WHAT THE TASK REQUIRES: Exactly transcribe the span of lines from the one containing "The width and height of the screenshot is (550, 298)." through the final line of the entries, inclusive, and nothing outside it. Exclude the pictures.

Saved entries:
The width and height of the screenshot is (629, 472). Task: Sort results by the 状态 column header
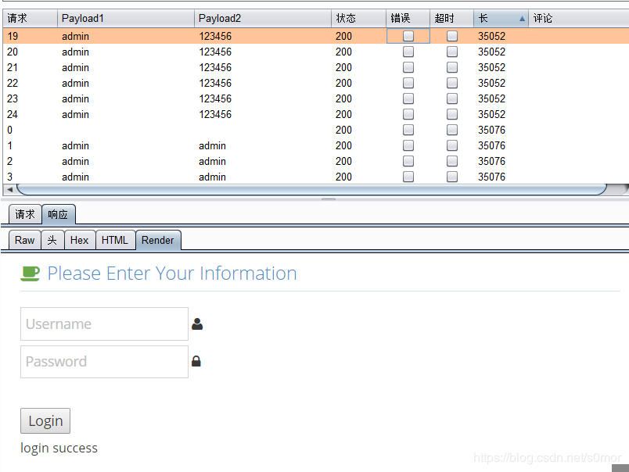click(358, 19)
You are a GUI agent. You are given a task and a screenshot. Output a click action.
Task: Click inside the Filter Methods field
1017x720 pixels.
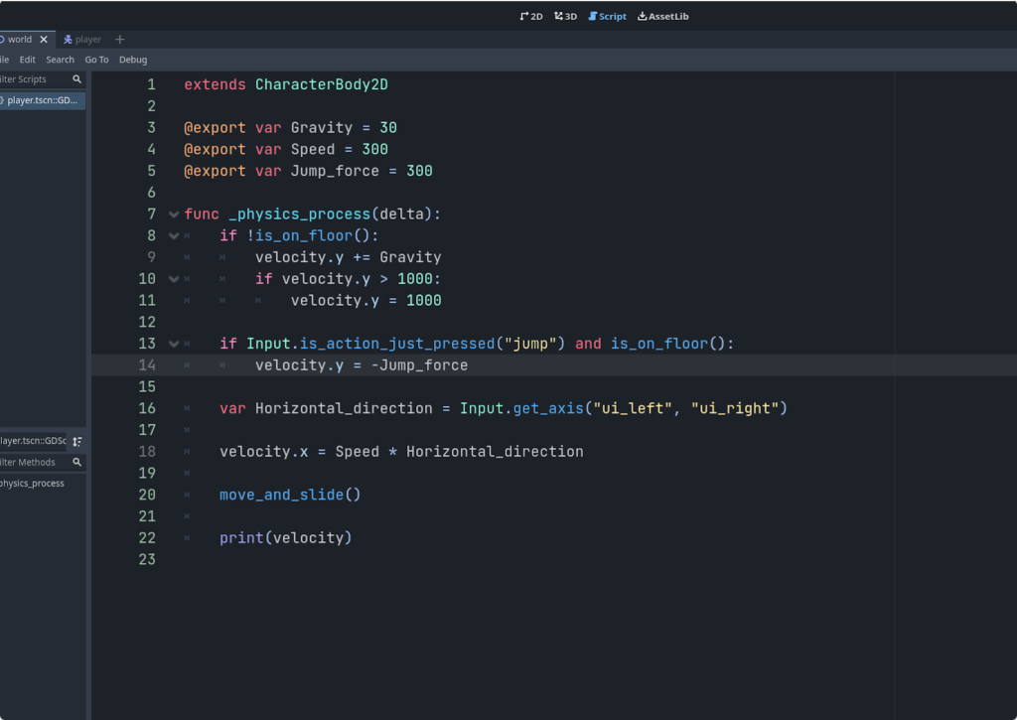click(35, 462)
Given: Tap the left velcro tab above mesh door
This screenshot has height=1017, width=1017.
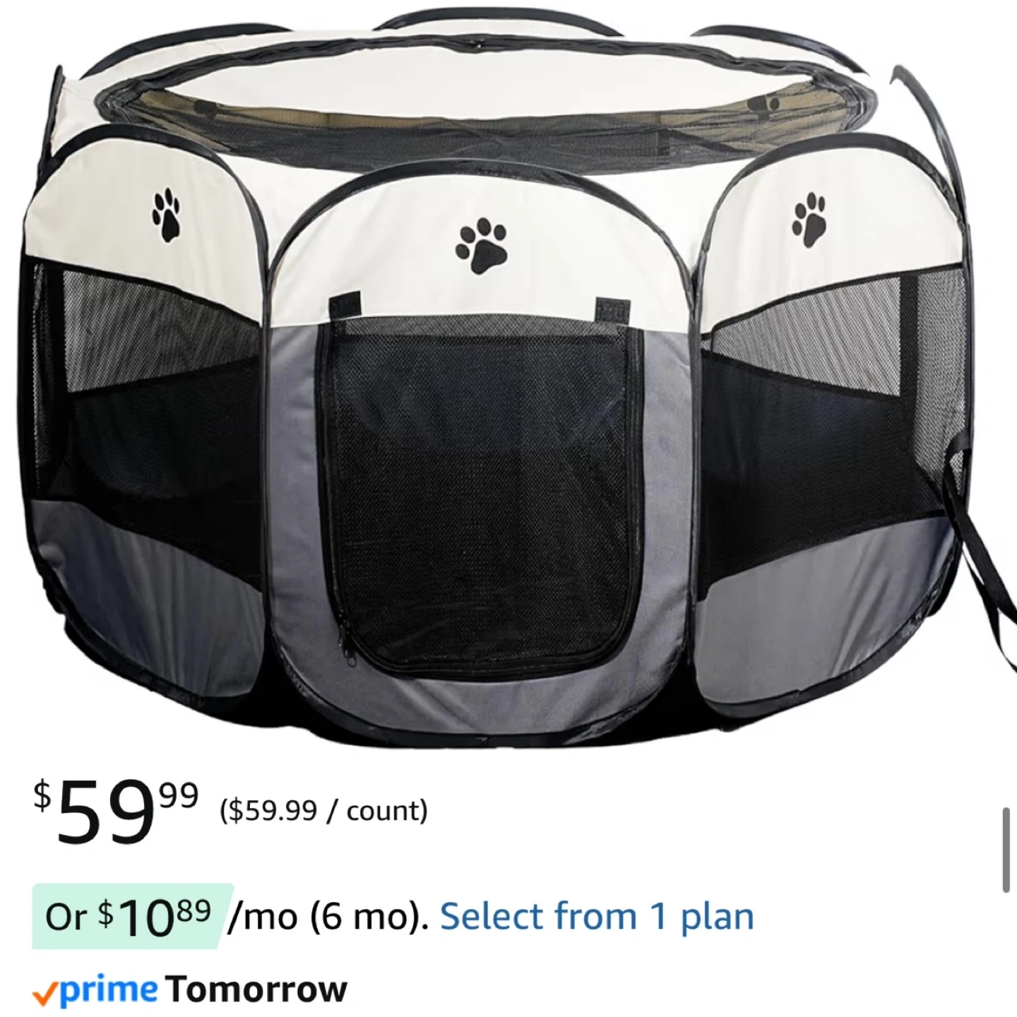Looking at the screenshot, I should [x=346, y=307].
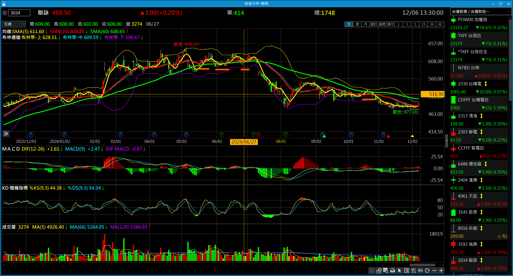Click the print chart icon
Viewport: 513px width, 276px height.
point(392,271)
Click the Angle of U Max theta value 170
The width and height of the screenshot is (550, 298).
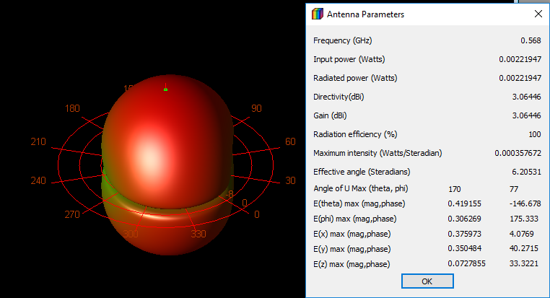455,189
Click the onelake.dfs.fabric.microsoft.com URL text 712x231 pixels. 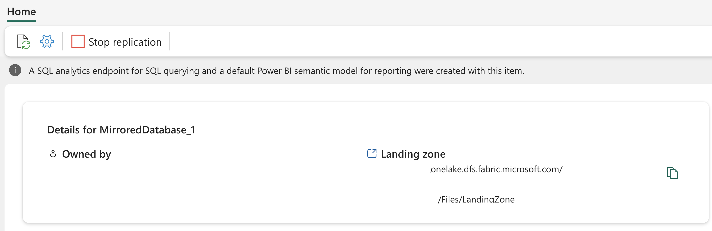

ANSWER SECTION:
The width and height of the screenshot is (550, 298).
455,189
Click the onelake.dfs.fabric.microsoft.com URL text 712x231 pixels. 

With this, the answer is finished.